## BLOC DE TEXTE
===

Des truites dépendantes à la méthamphétamine selon une étude tchèque
Un groupe de chercheurs a étudié le comportement des truites ayant été exposées à la méthamphétamine, drogue relativement répandue en Tchéquie. L’étude a montré que les poissons contaminés par cette drogue adoptent un comportement dépendant, influant notamment sur leur migration.
Dans le cadre d’une enquête de la Fondation tchèque des sciences sur l’impact de la méthamphétamine sur l’environnement, un groupe de chercheurs de l’Université tchèque des Sciences de la vie s’est intéressé au comportement des truites exposées à cette drogue, un poisson migrateur très commun en Europe centrale.
Roman Grabic, chercheur à la Faculté de la pêche et de la protection des eaux, précise le procédé de cette étude :
« Au début, nous avons constaté la présence de méthamphétamine dans les eaux usées, dont la concentration était entre plusieurs centaines de nano grammes et un microgramme par litre. Nous avons donc collecté des truites de cette eau contaminée et des truites venant d’une pisciculture locale, dans les montagnes. Nous les avons placées dans des bacs d’eau avec la même concentration de drogue que celle observée dans la rivière et ce, pendant deux mois. Nous les avons ensuite placées dans un grand aquarium à Prague, où elles ont pu choisir d’aller vers une eau saine ou une eau contaminée. »
A l’aide de données enregistrées via des capteurs et des caméras, l’étude a montré que la moitié des truites préféraient l’eau contaminée, bien qu’ayant été sevrées pendant plusieurs jours, entre chaque expérience. Parmi ce groupe, 95 % des poissons venaient de la rivière.

===

## ACTION DEMANDÉE A
Restituez, s'il vous plaît, tout ce qui va de « Dans le cadre » jusqu'à « en Europe centrale. » dans le texte sur les truites.
## ACTION DEMANDÉE B
D'après le texte sur les truites, combien de temps les poissons sont-ils restés dans des bacs dont l'eau contenait de la méthamphétamine ?

## DONNÉES FOURNIES
===

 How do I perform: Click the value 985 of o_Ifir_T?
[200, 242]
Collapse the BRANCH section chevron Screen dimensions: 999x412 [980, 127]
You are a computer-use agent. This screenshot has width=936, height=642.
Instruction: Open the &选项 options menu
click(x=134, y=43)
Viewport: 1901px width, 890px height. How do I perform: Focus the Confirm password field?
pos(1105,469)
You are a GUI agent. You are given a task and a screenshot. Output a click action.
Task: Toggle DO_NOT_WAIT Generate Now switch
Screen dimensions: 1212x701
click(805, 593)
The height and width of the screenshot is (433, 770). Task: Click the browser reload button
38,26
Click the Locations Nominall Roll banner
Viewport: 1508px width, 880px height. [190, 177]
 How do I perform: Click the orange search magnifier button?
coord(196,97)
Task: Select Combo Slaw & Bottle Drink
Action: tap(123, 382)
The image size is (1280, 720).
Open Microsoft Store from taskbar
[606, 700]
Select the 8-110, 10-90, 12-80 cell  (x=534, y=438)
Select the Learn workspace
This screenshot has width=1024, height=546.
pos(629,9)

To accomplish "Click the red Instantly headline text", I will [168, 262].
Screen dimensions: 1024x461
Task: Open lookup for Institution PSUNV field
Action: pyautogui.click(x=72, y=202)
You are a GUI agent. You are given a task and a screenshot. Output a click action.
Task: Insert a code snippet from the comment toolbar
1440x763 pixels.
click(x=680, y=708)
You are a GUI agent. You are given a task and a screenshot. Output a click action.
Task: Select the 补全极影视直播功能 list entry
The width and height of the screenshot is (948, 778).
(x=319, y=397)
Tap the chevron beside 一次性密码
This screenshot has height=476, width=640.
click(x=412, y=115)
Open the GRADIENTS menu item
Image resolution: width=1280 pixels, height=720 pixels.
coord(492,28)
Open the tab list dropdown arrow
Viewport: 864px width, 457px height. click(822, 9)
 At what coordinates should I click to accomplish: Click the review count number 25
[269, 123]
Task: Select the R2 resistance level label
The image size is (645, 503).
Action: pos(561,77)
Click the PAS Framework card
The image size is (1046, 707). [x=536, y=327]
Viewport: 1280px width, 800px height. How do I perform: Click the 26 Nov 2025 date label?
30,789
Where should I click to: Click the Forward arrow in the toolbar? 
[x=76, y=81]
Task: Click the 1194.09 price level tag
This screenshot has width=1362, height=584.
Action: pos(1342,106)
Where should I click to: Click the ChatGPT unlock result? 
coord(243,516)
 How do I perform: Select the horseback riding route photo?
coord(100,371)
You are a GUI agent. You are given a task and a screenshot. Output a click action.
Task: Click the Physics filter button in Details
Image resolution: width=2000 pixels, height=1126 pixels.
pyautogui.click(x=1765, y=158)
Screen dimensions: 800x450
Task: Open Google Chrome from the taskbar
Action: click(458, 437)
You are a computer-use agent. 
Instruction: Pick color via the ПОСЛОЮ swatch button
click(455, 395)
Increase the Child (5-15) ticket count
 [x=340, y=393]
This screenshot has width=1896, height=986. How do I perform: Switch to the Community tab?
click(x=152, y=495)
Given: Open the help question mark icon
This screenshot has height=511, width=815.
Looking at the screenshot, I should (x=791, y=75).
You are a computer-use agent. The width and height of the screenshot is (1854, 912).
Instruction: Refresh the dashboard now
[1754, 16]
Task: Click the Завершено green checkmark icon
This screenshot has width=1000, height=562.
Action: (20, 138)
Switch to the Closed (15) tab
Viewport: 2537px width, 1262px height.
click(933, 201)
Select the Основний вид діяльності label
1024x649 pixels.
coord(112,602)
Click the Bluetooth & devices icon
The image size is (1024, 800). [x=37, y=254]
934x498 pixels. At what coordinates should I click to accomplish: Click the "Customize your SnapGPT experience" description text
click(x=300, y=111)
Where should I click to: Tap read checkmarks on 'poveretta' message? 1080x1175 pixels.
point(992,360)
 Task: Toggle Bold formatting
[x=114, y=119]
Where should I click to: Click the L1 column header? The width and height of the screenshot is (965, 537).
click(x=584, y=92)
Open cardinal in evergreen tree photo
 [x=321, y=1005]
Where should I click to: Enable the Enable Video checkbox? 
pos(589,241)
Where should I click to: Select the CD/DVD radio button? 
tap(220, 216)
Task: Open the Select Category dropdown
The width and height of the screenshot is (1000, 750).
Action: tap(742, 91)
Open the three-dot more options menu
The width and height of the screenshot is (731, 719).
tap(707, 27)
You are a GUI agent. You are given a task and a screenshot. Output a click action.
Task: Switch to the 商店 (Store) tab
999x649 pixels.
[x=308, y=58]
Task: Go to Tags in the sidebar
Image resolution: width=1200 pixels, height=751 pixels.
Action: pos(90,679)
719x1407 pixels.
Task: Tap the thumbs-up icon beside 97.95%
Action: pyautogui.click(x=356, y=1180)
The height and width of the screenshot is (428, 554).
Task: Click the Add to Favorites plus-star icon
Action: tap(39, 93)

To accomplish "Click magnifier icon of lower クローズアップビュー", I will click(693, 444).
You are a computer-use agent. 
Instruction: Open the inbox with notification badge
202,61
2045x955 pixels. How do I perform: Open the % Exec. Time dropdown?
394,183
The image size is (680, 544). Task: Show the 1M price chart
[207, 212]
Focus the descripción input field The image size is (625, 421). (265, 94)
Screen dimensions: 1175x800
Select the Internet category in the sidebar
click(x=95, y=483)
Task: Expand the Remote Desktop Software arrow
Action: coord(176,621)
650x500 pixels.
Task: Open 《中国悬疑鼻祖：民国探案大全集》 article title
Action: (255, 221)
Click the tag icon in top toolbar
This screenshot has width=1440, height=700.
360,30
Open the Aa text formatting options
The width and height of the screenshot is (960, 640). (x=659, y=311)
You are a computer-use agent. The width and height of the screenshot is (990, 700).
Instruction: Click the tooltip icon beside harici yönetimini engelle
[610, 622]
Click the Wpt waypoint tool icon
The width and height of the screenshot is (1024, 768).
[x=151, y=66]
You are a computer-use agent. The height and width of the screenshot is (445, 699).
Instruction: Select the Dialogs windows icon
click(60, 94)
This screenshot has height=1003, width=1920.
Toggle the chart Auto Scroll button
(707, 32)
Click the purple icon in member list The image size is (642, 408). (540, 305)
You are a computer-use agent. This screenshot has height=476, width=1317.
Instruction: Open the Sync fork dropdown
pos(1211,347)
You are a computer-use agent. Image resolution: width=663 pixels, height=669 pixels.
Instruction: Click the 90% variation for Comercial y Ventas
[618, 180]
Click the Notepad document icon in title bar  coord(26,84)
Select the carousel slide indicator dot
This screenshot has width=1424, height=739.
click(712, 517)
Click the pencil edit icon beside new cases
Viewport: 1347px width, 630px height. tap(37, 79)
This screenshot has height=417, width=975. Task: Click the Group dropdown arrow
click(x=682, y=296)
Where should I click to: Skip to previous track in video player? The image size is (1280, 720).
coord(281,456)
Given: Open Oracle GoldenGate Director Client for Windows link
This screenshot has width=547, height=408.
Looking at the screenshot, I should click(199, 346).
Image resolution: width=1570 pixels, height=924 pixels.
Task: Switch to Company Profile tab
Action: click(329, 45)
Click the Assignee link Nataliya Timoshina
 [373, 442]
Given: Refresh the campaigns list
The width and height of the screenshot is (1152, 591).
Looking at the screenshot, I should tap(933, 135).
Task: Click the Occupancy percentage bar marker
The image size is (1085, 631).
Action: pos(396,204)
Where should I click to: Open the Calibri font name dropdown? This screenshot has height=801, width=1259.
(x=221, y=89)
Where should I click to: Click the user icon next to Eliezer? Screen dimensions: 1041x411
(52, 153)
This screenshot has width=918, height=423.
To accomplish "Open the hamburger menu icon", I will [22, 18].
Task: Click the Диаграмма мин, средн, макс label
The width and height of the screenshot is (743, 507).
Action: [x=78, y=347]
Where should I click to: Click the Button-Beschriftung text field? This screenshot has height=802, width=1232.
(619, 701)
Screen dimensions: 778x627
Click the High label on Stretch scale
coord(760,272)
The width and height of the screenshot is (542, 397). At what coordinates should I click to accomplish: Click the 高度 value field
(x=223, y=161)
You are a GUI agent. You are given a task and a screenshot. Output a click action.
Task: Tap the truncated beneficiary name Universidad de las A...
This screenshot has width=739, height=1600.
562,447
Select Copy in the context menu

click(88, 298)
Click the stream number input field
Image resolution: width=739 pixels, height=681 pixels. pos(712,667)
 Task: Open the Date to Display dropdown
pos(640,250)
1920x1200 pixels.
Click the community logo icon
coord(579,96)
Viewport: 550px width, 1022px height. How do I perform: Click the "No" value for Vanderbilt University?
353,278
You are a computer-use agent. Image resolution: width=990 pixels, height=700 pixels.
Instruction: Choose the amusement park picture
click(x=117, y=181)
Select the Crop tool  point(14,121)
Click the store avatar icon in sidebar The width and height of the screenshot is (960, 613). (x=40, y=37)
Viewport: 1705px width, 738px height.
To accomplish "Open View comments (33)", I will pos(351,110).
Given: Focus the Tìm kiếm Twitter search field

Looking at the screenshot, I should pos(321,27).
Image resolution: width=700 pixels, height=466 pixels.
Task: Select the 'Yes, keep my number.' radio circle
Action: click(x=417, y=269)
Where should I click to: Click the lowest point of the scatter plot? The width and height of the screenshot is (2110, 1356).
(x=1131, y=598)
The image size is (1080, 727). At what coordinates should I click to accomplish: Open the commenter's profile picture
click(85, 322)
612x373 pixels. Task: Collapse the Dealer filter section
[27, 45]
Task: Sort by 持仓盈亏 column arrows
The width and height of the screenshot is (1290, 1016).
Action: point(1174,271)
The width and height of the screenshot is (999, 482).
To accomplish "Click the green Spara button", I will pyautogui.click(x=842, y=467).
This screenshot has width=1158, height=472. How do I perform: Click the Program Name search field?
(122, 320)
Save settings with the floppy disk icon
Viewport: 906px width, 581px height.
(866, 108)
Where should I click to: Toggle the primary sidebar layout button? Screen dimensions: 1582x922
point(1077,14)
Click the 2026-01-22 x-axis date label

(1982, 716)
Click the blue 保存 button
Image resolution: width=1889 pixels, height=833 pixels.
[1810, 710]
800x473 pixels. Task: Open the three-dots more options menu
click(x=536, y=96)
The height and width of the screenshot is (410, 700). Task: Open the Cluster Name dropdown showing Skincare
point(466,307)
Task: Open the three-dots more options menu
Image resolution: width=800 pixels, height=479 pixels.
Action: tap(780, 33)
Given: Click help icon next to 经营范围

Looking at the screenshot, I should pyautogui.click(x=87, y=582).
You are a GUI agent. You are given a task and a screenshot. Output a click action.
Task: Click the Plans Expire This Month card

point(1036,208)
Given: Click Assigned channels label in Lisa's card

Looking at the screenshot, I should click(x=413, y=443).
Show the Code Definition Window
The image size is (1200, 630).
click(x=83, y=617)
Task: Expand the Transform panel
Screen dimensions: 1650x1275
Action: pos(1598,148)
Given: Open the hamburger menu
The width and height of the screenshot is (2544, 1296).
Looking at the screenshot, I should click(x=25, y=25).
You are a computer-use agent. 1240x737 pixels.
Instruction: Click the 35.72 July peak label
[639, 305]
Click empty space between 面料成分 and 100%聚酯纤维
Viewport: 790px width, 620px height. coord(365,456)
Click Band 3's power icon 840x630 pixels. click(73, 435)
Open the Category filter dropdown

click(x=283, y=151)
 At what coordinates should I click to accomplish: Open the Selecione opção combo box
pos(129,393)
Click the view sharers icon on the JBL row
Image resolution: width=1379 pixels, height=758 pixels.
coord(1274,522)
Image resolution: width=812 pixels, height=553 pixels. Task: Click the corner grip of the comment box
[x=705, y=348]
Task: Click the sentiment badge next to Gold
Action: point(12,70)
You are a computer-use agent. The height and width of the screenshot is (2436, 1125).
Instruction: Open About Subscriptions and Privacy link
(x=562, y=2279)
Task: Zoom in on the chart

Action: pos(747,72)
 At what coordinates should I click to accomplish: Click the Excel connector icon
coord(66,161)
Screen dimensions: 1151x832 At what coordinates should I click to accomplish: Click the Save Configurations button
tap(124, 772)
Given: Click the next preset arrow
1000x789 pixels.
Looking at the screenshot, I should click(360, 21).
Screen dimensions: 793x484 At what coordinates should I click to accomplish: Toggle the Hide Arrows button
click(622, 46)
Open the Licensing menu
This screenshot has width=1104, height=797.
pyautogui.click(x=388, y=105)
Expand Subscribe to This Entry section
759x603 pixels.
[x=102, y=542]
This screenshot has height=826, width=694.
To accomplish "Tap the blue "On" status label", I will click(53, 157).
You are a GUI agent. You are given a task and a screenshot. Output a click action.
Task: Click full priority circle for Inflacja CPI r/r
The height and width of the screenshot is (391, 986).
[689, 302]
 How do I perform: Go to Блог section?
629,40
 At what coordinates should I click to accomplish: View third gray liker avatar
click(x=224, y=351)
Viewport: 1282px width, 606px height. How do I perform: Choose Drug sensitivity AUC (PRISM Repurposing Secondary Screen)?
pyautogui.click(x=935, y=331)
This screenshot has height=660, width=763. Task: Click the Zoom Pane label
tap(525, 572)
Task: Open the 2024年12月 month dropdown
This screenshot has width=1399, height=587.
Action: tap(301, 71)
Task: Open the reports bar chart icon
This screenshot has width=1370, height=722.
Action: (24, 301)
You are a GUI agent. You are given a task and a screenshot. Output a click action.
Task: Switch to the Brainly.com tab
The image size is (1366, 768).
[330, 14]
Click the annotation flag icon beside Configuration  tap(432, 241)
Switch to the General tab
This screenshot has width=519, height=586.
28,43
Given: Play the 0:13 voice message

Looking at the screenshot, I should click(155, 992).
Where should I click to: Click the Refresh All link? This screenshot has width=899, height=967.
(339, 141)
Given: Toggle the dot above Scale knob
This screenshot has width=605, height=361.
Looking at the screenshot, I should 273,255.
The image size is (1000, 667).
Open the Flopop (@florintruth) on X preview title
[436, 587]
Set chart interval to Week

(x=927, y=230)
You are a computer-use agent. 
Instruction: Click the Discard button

===

## RÉPONSE ATTENDUE A
Dans le cadre d’une enquête de la Fondation tchèque des sciences sur l’impact de la méthamphétamine sur l’environnement, un groupe de chercheurs de l’Université tchèque des Sciences de la vie s’est intéressé au comportement des truites exposées à cette drogue, un poisson migrateur très commun en Europe centrale.

## RÉPONSE ATTENDUE B
Deux mois.